Timing of surgery is critical as the procedure for an acute repair is much simpler than the reconstruction required for a chronic separation.
Once an AC joint has a complete separation, the deforming forces of the arm prevent any chance of reducing the dislocation, much less the proper healing of the torn ligaments. The primary goal of an acute repair is to reduce the deformity with a mechanical device so that
the tissues can heal. An acute disruption of the ligaments provokes an intense healing response in the body. If the bones can be brought into alignment and held there reliably, natural ligament healing can occur. In the early period after a complete separation, the ends of the ligaments can also be sewn together reinforcing and adding to the body’s healing response. Early attempts to do this with simple screw fixation were largely successful; however, the rigidity of this construct did lead to hardware breakage and occasion slippage. This technique is extremely strong and rigid in the direction of the deformity but allows for motion in other planes. Thus ligament healing can occur without overly constraining the anatomy.
The technique is simple, restores the anatomy to its original state, and requires no grafting or other tissue transfer. Once the initial period (about 3-6 weeks) of healing response has passed, however, a more complex procedure is required.
Once the initial period of healing response has passed the torn ligaments ends scar up into contracted lumps of scar tissue and the injury site no longer has the biologic ability to heal. In this setting, new ligament tissue has to be brought into the repair site and sewn into place, requiring an extended period of healing and tissue incorporation before it can function normally.

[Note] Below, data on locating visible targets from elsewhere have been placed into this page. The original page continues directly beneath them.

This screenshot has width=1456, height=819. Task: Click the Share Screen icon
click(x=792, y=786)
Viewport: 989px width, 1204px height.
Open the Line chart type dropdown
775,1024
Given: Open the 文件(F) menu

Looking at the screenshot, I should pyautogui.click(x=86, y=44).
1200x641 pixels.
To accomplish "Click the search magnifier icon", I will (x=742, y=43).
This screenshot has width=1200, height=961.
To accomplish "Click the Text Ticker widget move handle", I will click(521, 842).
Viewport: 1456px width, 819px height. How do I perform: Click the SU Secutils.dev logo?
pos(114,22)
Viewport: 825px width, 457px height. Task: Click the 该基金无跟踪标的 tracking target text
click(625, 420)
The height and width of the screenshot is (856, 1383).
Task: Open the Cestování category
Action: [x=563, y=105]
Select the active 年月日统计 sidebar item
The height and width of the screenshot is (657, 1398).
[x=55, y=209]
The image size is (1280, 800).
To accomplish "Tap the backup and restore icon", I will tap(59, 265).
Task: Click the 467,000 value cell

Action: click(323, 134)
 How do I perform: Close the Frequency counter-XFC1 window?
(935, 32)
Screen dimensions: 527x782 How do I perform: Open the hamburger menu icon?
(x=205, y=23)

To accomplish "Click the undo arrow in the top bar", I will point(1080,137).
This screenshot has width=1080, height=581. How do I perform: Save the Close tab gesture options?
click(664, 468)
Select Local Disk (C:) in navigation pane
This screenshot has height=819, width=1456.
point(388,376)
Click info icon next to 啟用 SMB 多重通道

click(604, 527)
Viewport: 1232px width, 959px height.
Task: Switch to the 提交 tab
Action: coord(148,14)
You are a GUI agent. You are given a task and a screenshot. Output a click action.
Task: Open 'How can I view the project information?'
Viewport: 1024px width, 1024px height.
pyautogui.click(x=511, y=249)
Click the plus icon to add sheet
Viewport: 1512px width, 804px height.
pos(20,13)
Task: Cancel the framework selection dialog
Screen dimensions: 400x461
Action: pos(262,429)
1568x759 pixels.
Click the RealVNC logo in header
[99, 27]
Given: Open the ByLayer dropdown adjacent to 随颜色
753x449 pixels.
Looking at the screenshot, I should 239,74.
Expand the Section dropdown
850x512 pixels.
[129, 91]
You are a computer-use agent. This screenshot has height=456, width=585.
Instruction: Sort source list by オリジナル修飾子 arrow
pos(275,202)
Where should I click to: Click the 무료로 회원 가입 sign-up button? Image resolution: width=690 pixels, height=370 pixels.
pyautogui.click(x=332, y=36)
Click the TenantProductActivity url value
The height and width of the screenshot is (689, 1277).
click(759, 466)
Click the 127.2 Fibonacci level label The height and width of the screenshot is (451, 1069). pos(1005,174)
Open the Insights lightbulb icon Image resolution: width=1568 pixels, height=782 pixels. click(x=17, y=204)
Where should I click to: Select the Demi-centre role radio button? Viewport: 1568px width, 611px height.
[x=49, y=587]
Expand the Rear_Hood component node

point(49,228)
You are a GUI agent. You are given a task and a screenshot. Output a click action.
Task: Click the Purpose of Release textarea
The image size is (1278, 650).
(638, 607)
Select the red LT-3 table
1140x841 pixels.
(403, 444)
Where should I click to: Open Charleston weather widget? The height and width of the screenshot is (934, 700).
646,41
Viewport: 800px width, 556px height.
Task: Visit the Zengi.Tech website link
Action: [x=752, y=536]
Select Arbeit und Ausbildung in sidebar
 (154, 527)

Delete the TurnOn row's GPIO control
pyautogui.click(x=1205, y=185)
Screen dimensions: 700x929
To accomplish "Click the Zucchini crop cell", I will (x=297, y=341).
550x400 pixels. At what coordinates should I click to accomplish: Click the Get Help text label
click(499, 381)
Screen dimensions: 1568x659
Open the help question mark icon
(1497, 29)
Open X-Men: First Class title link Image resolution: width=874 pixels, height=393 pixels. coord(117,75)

While using large cadaver tendon grafts can be used it is equally effective and much simpler to use local tissue to augment the repair. This can be done with detaching the CA ligament from the acromion and fixing it to the clavicle. This does not require using any donor graft and does not require additional surgical incisions or dissection. Dr. Struhl’s long-term clinical study has shown this to be highly effective and reproducible. While removal of the distal clavicle has been recommended as a part of other techniques, Dr. Struhl prefers to leave the clavicle intact as it adds stability to the repair and does not result in any negative long-term consequences.
Surgical Decision Making
Making the decision whether or not to have ac joint separation surgery in some cases might feel to be a complicated one. Instances of very severe deformity (grade 4 and grade 5 separations) and for patients who live an active lifestyle surgery is strongly recommended. For those who are less active or with only a grade 2 separation, deciding on surgery is an individual one.
Please keep in mind that an unsuccessful attempt with a nonsurgical treatment does, however, result in the need for a more complex surgical procedure. Therefore, every patient needs to take into consideration their needs and expectations carefully before deciding on what is best for them.